╔══

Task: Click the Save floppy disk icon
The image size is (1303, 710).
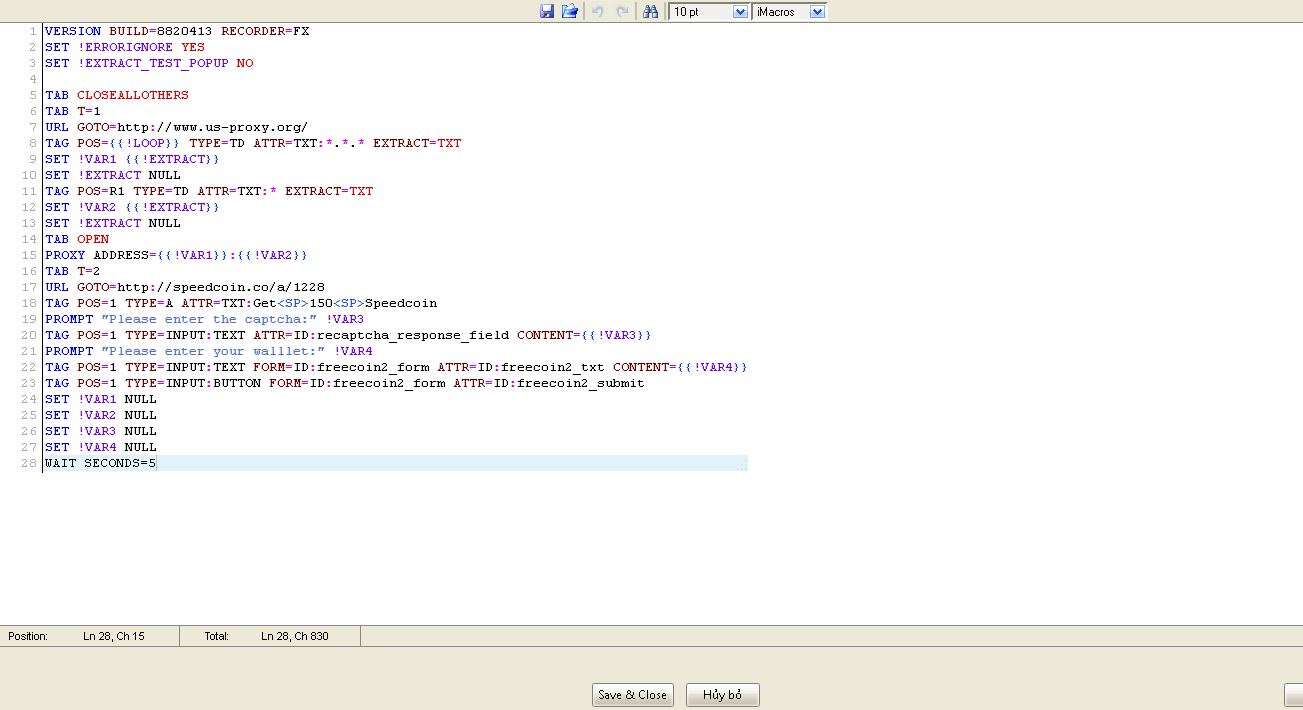Action: point(547,11)
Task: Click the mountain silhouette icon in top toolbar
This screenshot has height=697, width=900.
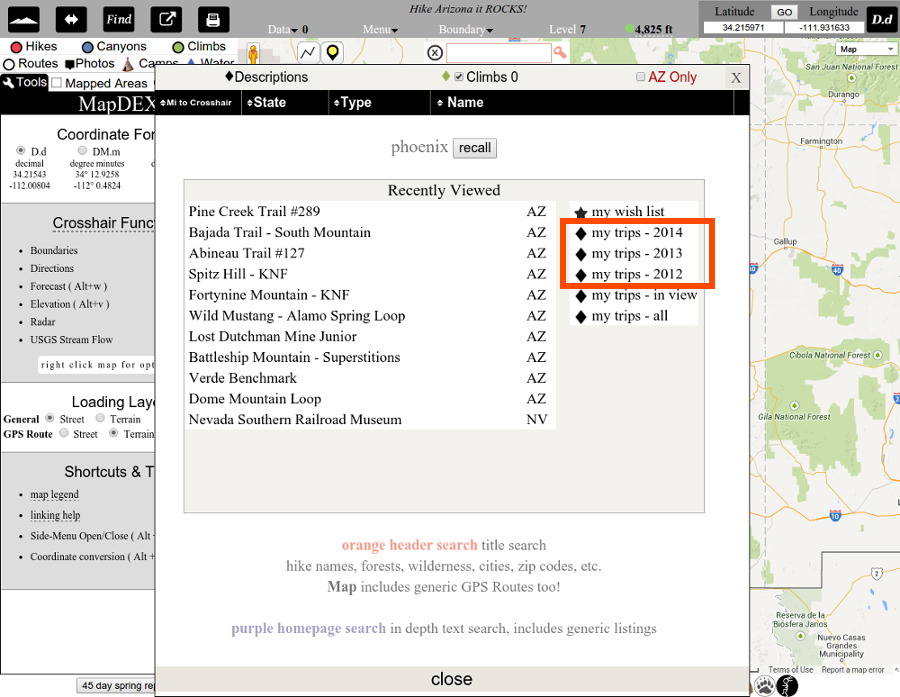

╚══

▶ PROBLEM REQUIREMENTS: Write out each entry exactly; any pictures stay out of the copy.

▶ WRITTEN RESPONSE:
Task: Click the Save floppy disk icon
The image size is (1303, 710).
Action: point(547,11)
Task: Click the mountain silhouette icon in top toolbar
This screenshot has height=697, width=900.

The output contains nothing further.